Nathan mengurungkan niatnya yang hendak melangkah ke arah gadis itu karena melihat Langit mendekat dari arah lain. Gadis itu langsung berdiri dan mengemas barang-barangnya dengan bibirnya yang komat-kamit dan wajah juteknya. Tangan kiri Langit terangkat dan mendarat di kepala gadis itu lalu mengelus kepala Nara dan itu membuat darah Nathan mendidih.
"Tidak ada seorang pun yang bisa mengelus kepalanya kecuali aku," gumam Nathan seraya bergegas, tangannya terkepal sudah gatal ingin mematahkan tangan yang singgah di kepala gadisnya.

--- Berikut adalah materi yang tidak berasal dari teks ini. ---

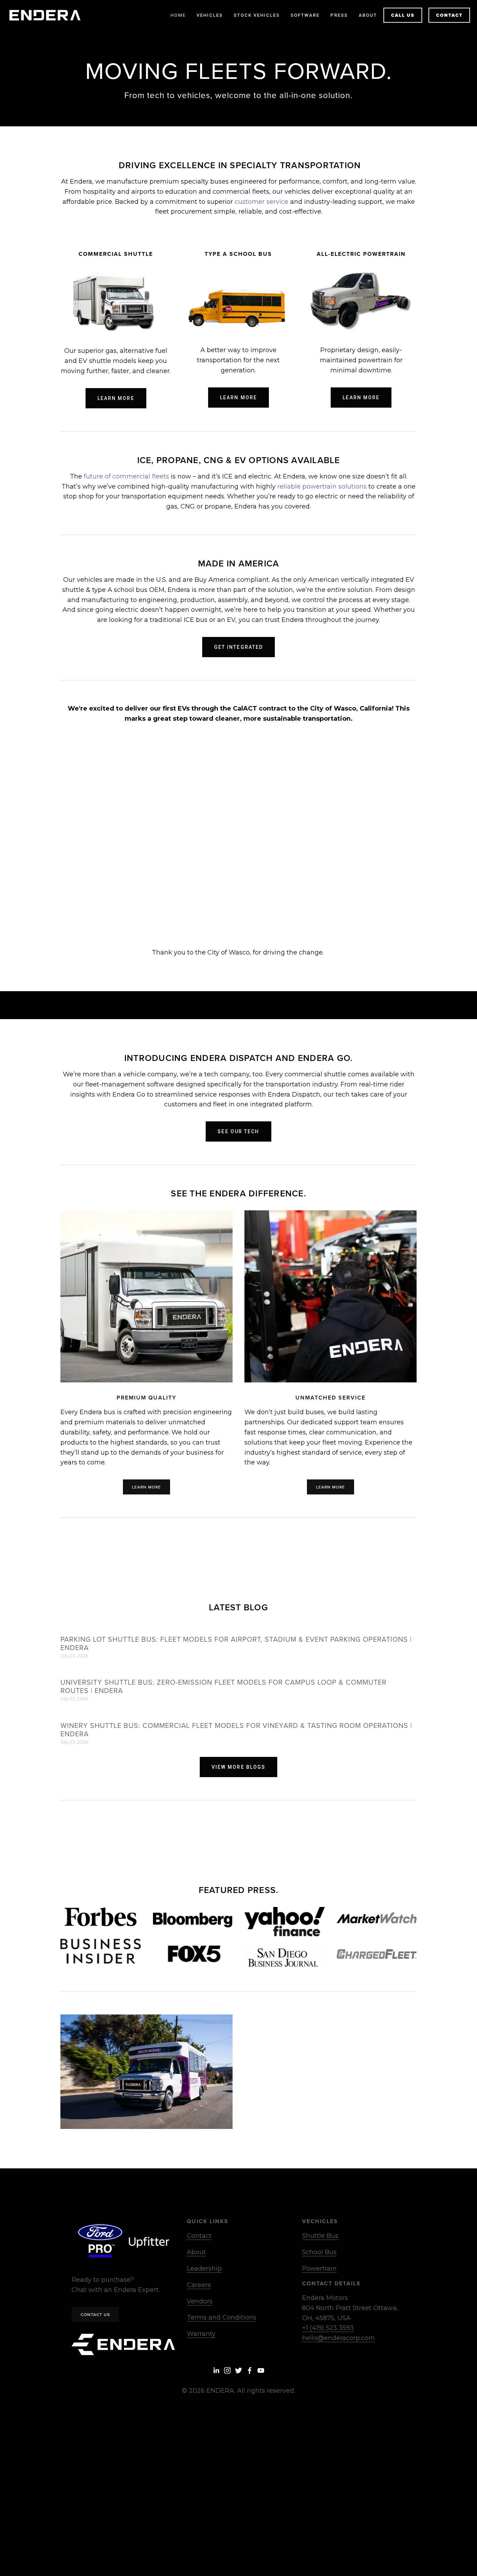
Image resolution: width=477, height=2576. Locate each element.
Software (305, 15)
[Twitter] (238, 2370)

"Peduli setan dengan semuanya itu, bahkan jika Langit tahu hubungan kami, aku tidak peduli lagi," ucap Nathan dengan gigi gemelatuk.
Belum satu langkah kakinya berpindah tempat, langsung berhenti kala melihat dari arah kiri seseorang yang sangat dia kenal datang dan langsung mencium pipi kiri dan kanan Langit. bergelayut
manja dan di balas Langit dengan ciuman mesra di bibir.
"...!!!" Nathan melongo melihat itu. Bukankah itu Delia?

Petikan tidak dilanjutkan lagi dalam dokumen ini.